## SELECTED EXCERPT
========================================

Side by Side, Edward T. Welch

I meet with two other ministry wives and we recently read Side by Side together.  It was time very well spent.

It is a brief, eminently helpful and practical book that helps you think about how to love other people well.  Rooted in the principle that people are needy and are also needed, Welch has created a great manual for those who want to be proactive in both sharing burdens by acknowledging we need others and also for bearing the burdens of others in our community.  

One of his overarching ideas is that normal people help normal people.  We don’t always realise it, but it is friends, family, colleagues, church family who help us through hard times much more than professionals (eg counsellors, etc)
We were meant to walk side by side, an interdependent body of weak people.  God is pleased to grow and change us through the help of people who have been re-created in Christ and empowered by the Spirit.  That’s how life in church works(p12)
 As such, he breaks the book into two parts.  Part 1: We Are Needy acknowledges that life is hard and our hearts are busy.  Sin weighs a lot and sins are often shown up in suffering.    Life can be hard and we need to ask both God and those around us for help.   One of the challenges he raised was finding ways to ask for help that links the eternal to the temporal.  So, for example, not just asking for wisdom with parenting challenges, but asking that God will remind us of his patience with us as we seek to be patient and also model patience to our children.

Part 2: We are Needed gives an almost chapter by chapter guide on how to be helpful to others.   The first of these are applicable to all situations, but seemed most appropriate to gatherings of God’s people.   So there are reminders to actually move towards people and greet them, to have thoughtful conversations, to see the good in each other, to find out people’s stories, to have compassion during hard times, and to pray.   All of these are helpful practical ideas.  Nothing new really, but a helpful reminder to many of us of the power of our words and giving people our attention.   In many ways, these chapters reminded me of “The ministry of the pew” which went round our church in the 1990s. (which I found a reference to in a 1994 Briefing Article).

Then it got a little deeper, encouraging conversations about sin.  Our reading group felt this was accurate and needed, but it signified that each chapter really represented a continuing deeper relationship with someone.  These were no longer topics generally covered over morning tea after church.  These were conversations requiring careful thought and wisdom.

He finishes with the reminder to keep the gospel story in view – knowing it is our past, our present and our future.   We have been predestined and saved, our sins are forgiven by amazing grace and we live with hope.  


This is a book well worth reading, and its value will be greatly increased if you read it and discuss it with others.   Highly recommended.

========================================

## DATASET RECORDS
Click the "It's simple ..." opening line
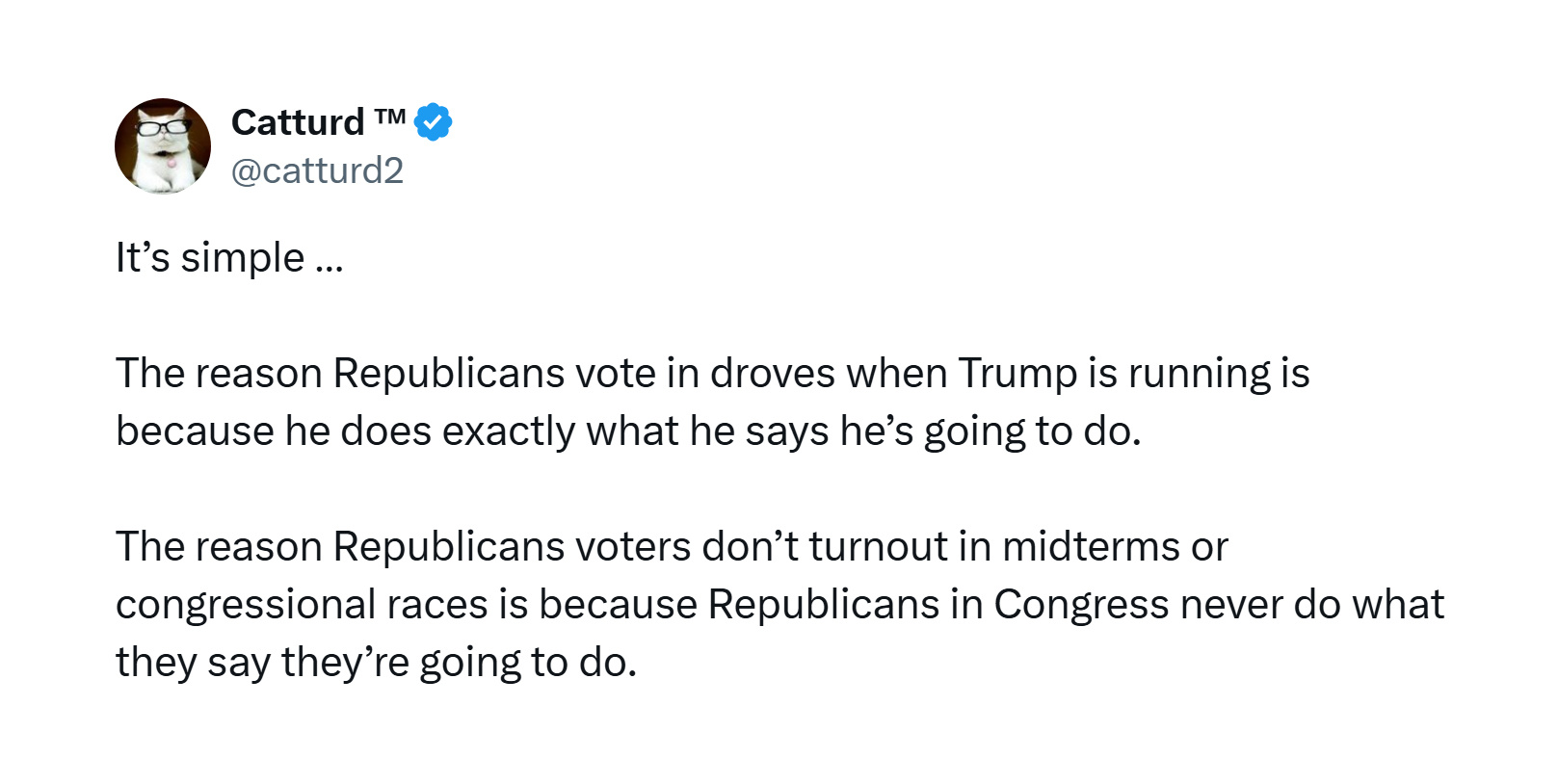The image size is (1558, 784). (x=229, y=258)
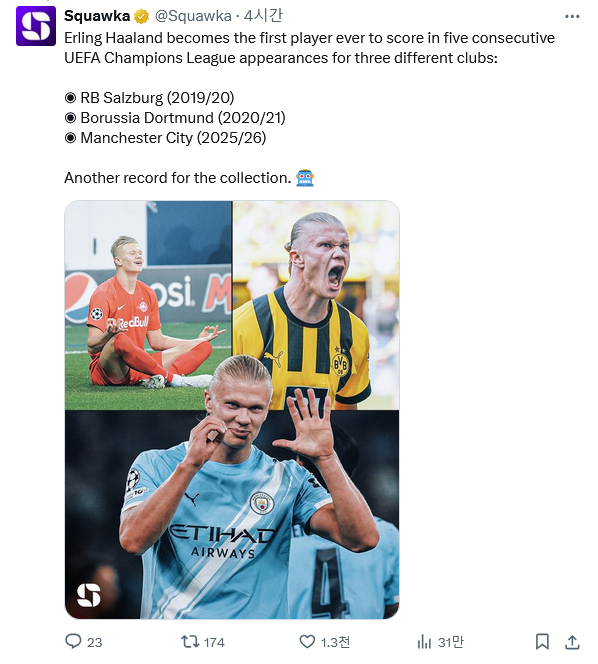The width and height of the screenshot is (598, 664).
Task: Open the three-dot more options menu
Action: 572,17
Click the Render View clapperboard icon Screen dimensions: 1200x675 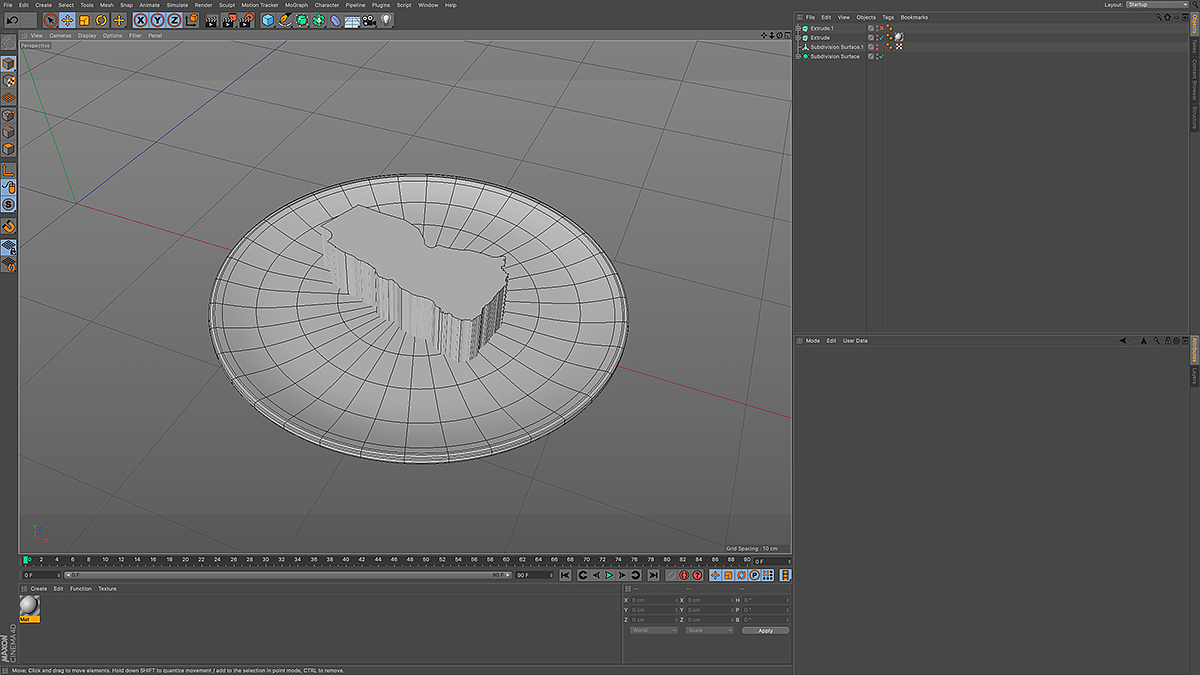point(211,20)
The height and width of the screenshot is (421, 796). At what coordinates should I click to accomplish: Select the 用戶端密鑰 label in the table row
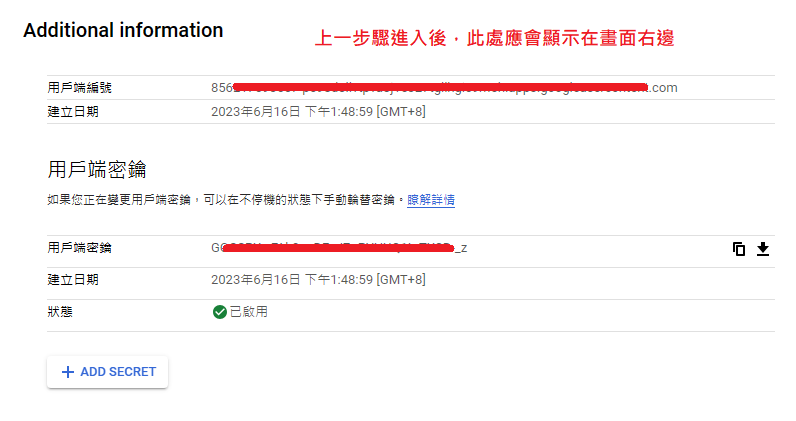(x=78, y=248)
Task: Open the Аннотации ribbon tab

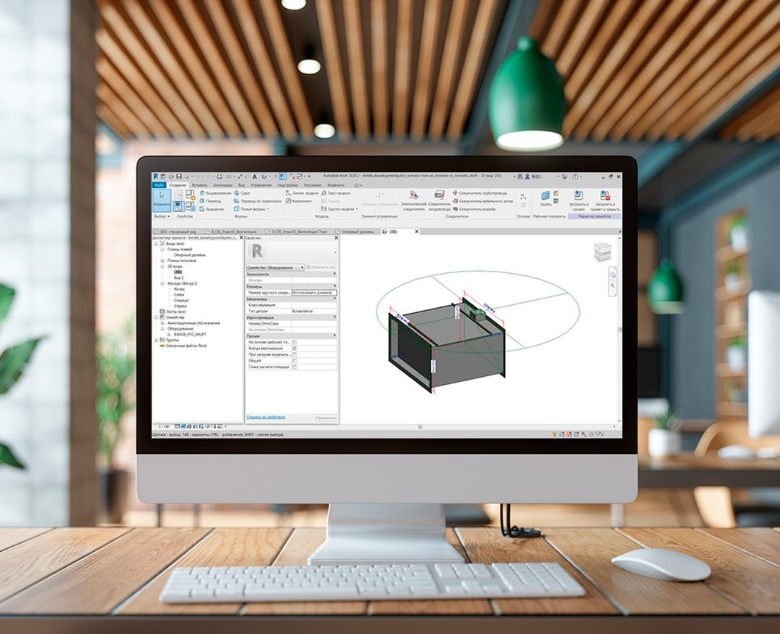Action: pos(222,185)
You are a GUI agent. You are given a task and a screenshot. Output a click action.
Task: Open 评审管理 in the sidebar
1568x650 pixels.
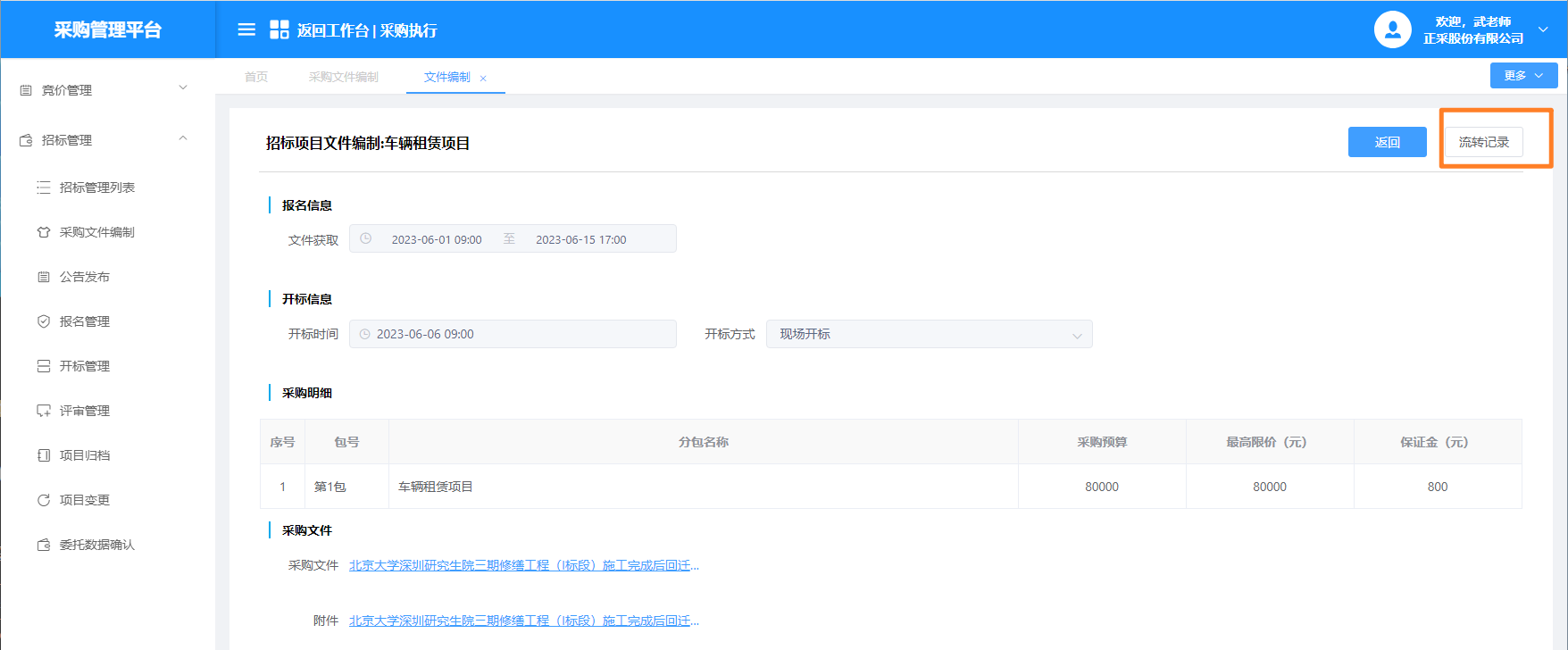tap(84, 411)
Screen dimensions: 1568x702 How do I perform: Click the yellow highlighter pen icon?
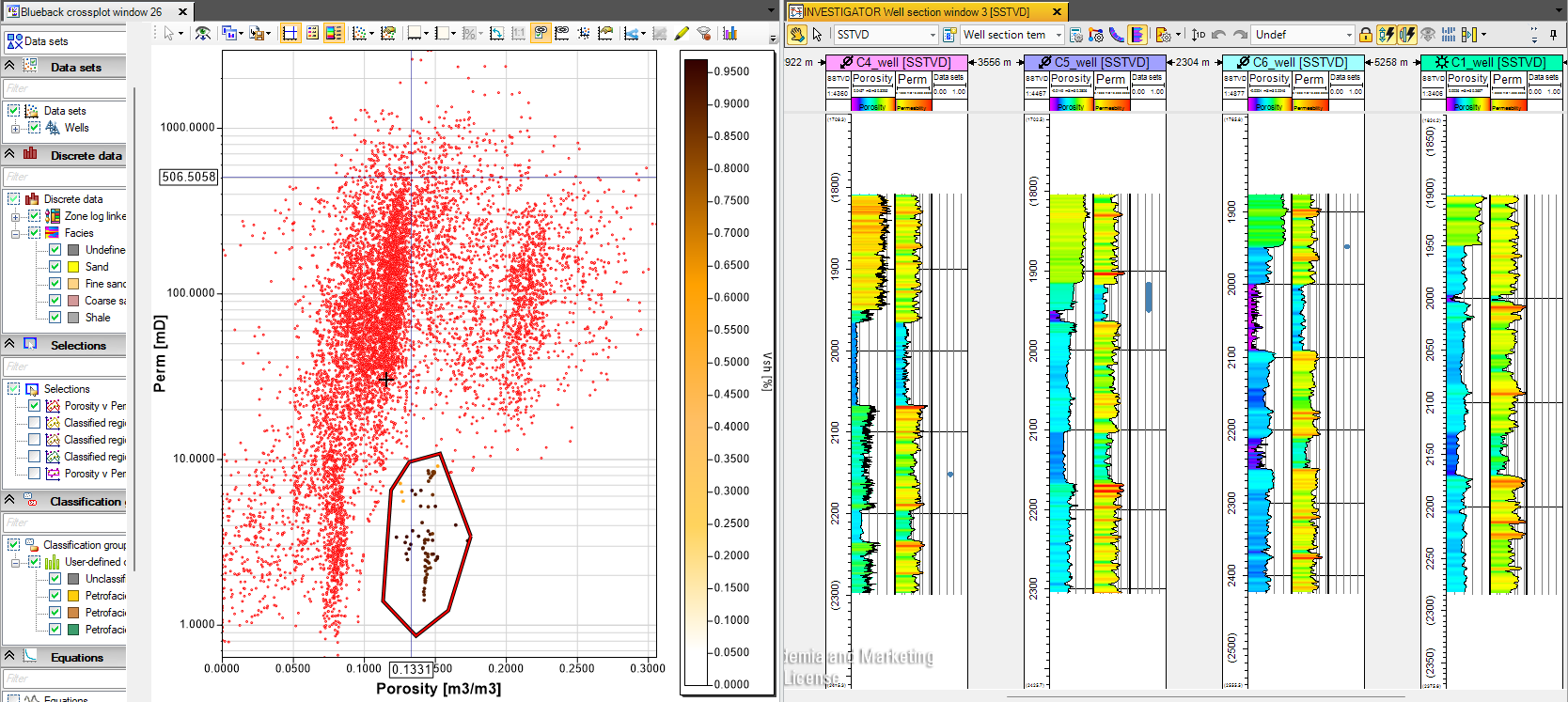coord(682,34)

========================================

## EXERCISE GOAL
Reproduce the passage from the review of Side by Side starting at "He finishes with" and ending at "live with hope.".

## SOLUTION
He finishes with the reminder to keep the gospel story in view – knowing it is our past, our present and our future.   We have been predestined and saved, our sins are forgiven by amazing grace and we live with hope.